Extracted records
---------------

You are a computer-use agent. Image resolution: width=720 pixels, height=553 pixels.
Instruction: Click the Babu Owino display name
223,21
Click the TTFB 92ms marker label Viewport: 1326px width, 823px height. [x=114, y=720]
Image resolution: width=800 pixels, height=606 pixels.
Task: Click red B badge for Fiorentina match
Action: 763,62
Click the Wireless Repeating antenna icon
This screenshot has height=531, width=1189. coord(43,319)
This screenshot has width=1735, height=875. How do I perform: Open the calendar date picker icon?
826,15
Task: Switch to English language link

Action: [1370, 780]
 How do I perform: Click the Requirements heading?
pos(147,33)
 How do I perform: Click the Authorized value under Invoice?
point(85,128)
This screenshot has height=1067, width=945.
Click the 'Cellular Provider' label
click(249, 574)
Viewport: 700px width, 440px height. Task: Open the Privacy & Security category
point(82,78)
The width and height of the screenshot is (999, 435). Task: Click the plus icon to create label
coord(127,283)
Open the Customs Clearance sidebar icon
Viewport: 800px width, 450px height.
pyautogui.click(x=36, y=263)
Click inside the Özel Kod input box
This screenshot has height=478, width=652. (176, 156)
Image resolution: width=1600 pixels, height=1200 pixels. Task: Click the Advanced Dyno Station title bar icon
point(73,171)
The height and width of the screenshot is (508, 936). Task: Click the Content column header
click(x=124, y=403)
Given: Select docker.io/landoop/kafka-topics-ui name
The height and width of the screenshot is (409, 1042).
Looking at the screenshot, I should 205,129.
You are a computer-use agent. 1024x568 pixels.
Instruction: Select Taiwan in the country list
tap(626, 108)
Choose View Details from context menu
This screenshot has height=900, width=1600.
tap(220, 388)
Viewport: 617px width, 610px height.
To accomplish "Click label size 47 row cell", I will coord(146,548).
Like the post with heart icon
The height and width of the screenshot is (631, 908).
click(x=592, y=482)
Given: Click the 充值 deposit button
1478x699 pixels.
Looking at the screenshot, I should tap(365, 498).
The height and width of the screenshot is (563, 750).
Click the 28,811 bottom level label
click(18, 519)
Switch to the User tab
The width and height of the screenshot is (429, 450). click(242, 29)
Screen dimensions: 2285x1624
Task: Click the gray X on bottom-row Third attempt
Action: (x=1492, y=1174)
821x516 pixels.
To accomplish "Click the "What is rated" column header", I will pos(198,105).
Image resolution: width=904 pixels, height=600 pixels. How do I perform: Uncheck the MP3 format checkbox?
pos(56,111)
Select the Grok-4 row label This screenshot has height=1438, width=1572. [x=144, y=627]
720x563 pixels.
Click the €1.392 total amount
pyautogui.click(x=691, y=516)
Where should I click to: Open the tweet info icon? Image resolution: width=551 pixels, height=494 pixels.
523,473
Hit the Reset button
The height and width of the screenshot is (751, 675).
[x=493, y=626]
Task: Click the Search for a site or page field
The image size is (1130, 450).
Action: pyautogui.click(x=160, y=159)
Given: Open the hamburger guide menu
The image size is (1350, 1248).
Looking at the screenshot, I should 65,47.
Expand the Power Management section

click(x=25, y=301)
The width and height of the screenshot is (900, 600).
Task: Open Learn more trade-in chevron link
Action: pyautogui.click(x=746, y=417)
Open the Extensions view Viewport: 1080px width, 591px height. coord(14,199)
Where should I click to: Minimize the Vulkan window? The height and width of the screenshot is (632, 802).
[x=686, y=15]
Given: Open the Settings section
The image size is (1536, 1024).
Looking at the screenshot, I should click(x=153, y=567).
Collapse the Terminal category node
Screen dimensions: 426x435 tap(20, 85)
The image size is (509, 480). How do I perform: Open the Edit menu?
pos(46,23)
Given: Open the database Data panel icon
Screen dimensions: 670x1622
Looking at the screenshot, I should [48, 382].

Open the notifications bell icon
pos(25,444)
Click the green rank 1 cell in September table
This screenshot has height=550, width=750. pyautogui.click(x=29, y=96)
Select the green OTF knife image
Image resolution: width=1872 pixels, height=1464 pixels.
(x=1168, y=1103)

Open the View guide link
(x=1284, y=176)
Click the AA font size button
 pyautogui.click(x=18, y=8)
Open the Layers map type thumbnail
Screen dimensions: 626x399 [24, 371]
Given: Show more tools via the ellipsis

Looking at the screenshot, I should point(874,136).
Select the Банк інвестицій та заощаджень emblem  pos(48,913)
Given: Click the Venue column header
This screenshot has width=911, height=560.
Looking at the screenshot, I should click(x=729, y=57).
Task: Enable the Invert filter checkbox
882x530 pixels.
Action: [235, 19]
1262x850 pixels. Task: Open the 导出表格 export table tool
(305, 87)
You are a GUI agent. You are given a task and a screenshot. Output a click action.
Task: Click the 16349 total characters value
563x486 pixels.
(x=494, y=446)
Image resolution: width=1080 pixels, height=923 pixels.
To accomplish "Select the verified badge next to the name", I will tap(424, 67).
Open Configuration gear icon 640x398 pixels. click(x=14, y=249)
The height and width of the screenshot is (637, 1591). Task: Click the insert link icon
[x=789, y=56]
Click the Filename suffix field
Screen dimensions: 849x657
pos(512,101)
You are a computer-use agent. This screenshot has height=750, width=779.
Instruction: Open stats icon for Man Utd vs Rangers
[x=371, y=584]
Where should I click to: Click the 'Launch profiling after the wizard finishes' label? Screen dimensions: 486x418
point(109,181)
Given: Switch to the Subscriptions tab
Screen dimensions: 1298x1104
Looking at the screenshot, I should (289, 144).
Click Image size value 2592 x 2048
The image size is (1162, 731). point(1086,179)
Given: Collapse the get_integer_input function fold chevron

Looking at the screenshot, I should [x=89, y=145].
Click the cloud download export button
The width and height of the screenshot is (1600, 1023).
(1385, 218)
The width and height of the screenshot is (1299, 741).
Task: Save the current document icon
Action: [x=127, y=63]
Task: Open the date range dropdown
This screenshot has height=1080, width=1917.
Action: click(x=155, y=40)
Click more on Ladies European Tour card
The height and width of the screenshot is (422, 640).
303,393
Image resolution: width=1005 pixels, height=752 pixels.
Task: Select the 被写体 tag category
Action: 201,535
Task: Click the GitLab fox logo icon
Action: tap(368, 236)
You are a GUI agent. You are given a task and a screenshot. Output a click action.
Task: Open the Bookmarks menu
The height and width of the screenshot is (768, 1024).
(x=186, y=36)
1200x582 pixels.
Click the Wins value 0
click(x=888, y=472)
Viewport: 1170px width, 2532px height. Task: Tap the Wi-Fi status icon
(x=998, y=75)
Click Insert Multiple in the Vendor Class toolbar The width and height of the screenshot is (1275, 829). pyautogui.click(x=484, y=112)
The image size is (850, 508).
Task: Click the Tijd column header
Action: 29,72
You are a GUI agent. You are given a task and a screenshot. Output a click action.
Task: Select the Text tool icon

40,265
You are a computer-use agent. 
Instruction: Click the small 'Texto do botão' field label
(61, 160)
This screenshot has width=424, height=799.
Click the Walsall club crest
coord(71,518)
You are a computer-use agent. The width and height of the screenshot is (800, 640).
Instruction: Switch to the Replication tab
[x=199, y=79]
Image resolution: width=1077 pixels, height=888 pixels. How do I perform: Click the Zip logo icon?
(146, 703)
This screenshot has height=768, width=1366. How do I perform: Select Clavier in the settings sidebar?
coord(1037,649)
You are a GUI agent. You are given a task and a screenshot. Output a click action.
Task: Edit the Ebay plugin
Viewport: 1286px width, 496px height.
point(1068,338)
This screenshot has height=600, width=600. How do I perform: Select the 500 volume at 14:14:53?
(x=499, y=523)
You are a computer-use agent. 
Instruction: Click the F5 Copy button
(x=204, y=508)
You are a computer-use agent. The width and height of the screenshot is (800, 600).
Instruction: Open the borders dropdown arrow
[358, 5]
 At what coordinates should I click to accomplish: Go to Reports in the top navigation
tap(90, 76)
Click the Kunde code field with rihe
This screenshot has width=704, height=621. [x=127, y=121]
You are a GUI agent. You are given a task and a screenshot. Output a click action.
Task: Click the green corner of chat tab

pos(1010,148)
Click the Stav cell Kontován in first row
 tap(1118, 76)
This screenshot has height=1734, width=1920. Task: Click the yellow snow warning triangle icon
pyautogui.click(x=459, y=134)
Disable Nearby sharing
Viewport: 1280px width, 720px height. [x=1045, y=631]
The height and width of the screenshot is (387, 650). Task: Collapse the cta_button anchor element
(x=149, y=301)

---------------

- [What you need to do]: Beginning at the line with "Select the Grok-4" and ending at the line with "Task: Click the Search", reproduce each line of the data above exactly, and add no other lines.

- [Answer to the problem]:
Select the Grok-4 row label This screenshot has height=1438, width=1572. [x=144, y=627]
720x563 pixels.
Click the €1.392 total amount
pyautogui.click(x=691, y=516)
Where should I click to: Open the tweet info icon? Image resolution: width=551 pixels, height=494 pixels.
523,473
Hit the Reset button
The height and width of the screenshot is (751, 675).
[x=493, y=626]
Task: Click the Search for a site or page field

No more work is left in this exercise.